### [Problem details]
Produce a verbatim copy of the following records, leaving out all pictures.

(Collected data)
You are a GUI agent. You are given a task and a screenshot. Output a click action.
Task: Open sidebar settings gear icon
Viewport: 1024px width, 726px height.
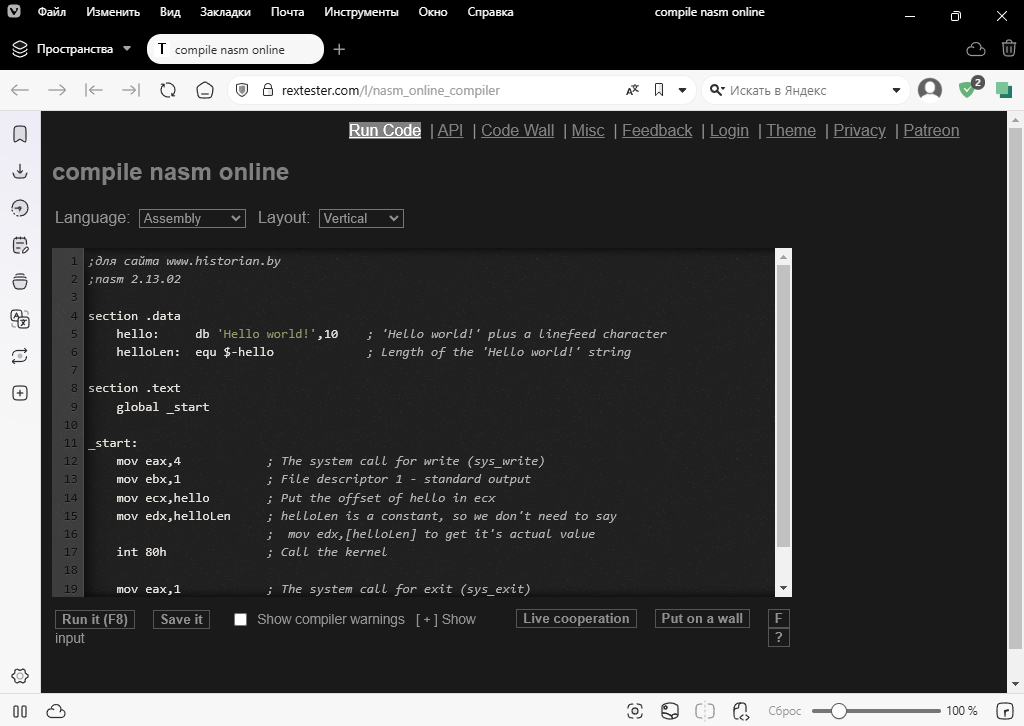20,677
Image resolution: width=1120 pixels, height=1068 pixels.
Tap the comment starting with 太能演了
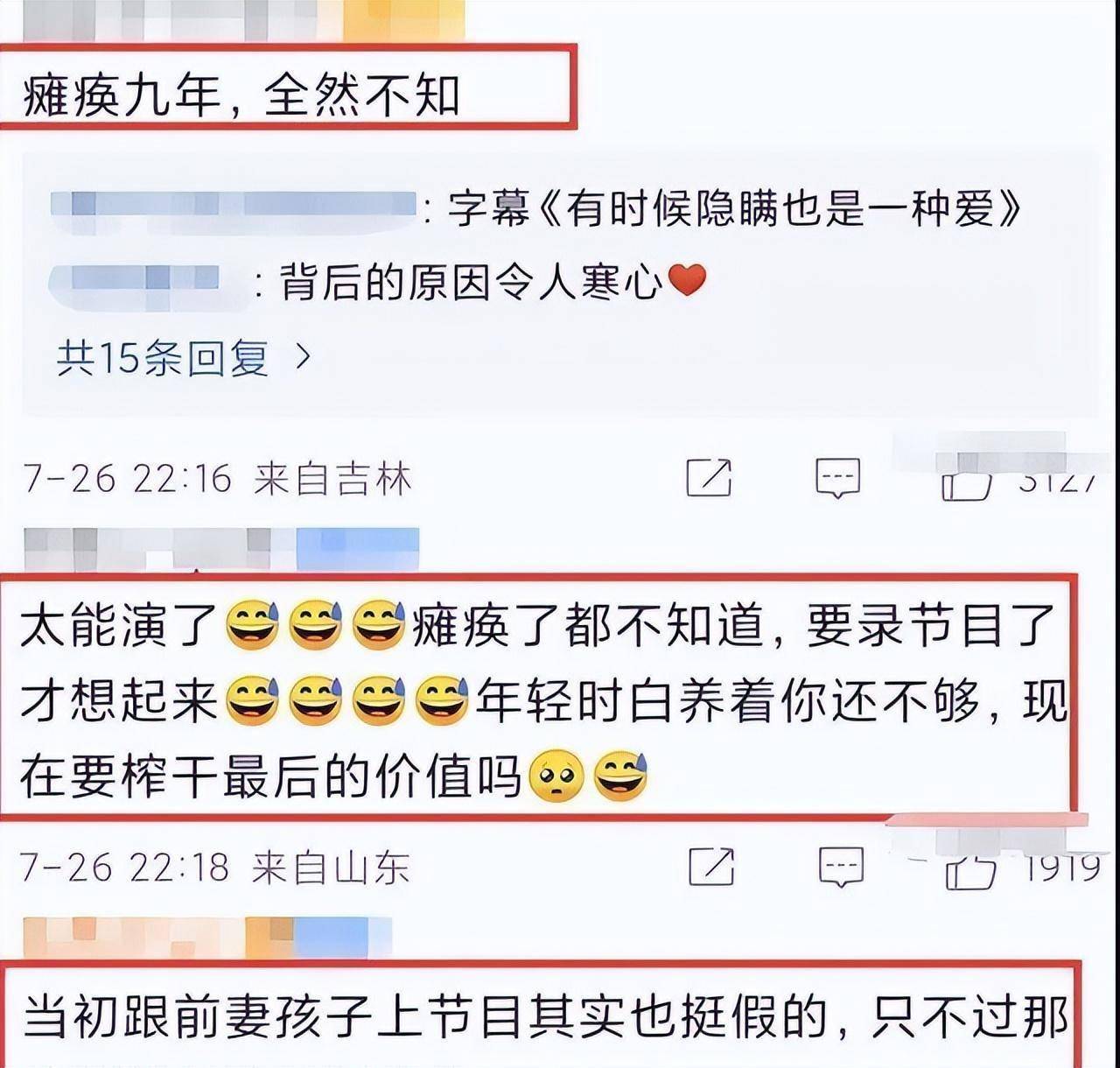pos(542,699)

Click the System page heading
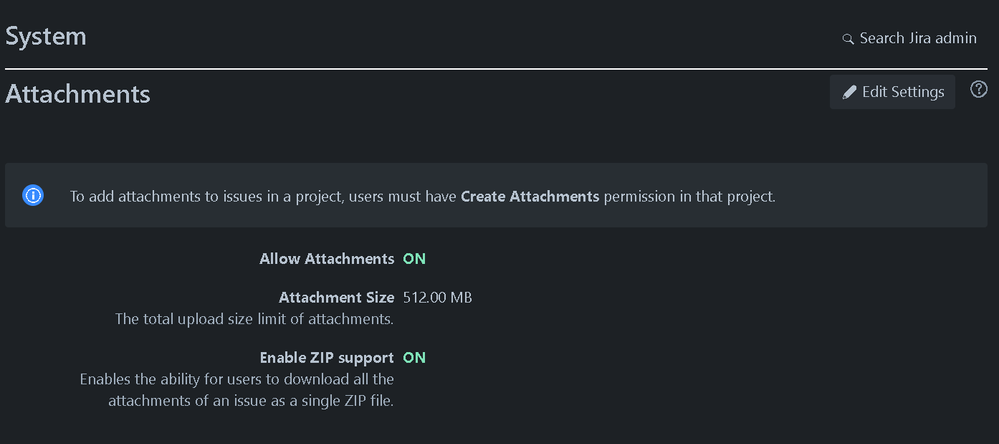tap(46, 36)
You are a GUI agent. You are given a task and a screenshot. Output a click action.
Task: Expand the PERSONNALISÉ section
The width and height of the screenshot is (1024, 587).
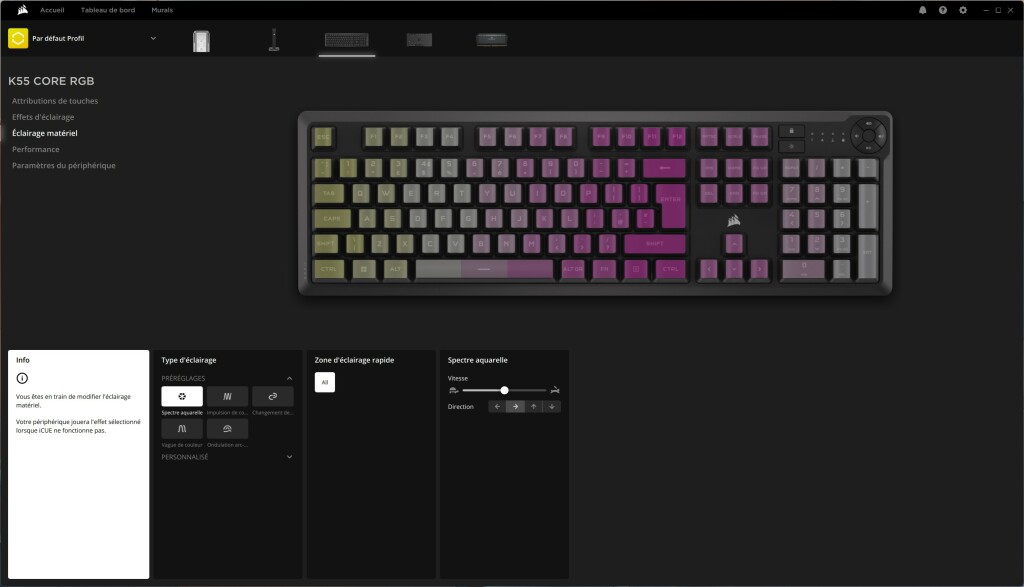pyautogui.click(x=290, y=457)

### [Written response]
You are a GUI agent. You are given a task and a screenshot. Output a click action.
Task: Open sidebar settings gear icon
Viewport: 1024px width, 726px height.
20,677
Image resolution: width=1120 pixels, height=1068 pixels.
Tap the comment starting with 太能演了
pos(542,699)

Click the System page heading
tap(46, 36)
You are a GUI agent. You are given a task and a screenshot. Output a click action.
Task: Expand the PERSONNALISÉ section
The width and height of the screenshot is (1024, 587).
pyautogui.click(x=290, y=457)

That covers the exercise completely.